Synthesis of water-soluble gold-aryl nanoparticles with distinct catalytic performance in the reduction of the environmental pollutant 4-nitrophenol

• Published in: Catalysis science & technology Vol. 9; no. 21; pp. 659 - 671
• Main Authors: Ahmad, Ahmad A. L, Panicker, Seema, Chehimi, Mohamed M, Monge, Miguel, Lopez-de-Luzuriaga, Jose M, Mohamed, Ahmed A, Bruce, Alice E, Bruce, Mitchell R. M
• Format: Journal Article
• Language: English
• Published: Cambridge Royal Society of Chemistry 2019
• Subjects: Agglomeration; Agricultural wastes; Aromatic compounds; Catalysis; Catalytic activity; Crystallography; Doppler effect; Gold; Leaching; Nanoparticles; Nitrophenol; Pollutants; Red shift; Reduction; Toxicity; Viability; Water chemistry
• ISSN: 2044-4753; 2044-4761
• DOI: 10.1039/c9cy01402k

Catalysis under harsh environmental conditions requires robust nanoparticles that can resist leaching of the organic shell and possess significant resistance to aggregation. Robust gold core-carbon shell gold-aryl nanoparticles (AuNPs-COOH) were fabricated by mild reduction of the water-soluble aryldiazonium salt [HOOC-4-C 6 H 4 N&z.tbd;N]AuCl 4 , and were fully characterized in solution and solid state. The nanoparticles showed high stability in the presence of 0.01-1.00 M NaCl salt, acidic and basic pH values (1-13) and moderate temperatures (20-90 °C). DFT calculations of the optimized model system Au 38 -C 6 H 4 -COOH show an Au-C (aryl) distance of 2.04 Å, which is related to a binding energy of −59.2 kcal mol −1 . The 4-nitrophenol (4-NPh) reduction model was used to study the viability of AuNPs-COOH as a catalyst. Nitrophenols are among the most common organic pollutants in industrial and agricultural wastewaters due to their toxicity, anthropogenic and inhibitory nature. The AuNPs-COOH show high catalytic activity, where the reduction of 80 μM 4-NPh was complete in less than five minutes with a high k app (2.26 × 10 −2 s −1 ) and a relatively low E a (25 kJ mol −1 ) compared to literature values.
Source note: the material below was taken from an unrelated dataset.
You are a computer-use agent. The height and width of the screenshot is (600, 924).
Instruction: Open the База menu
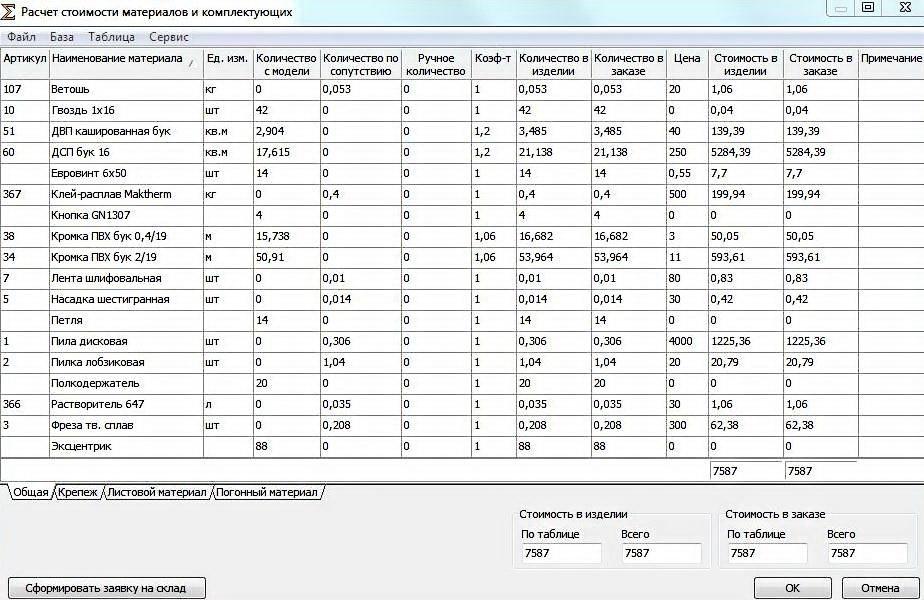click(x=62, y=37)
Catalytic activity decreases with subsequent cycles of the reaction, along with a decrease in intensity and red shift in the LSPR band, and an increase in aggregation of nanoparticles in the TEM following each reaction cycle. In-depth kinetic insight into the catalytic reduction of nitrophenol pollutant using gold-carbon nanoparticles is described.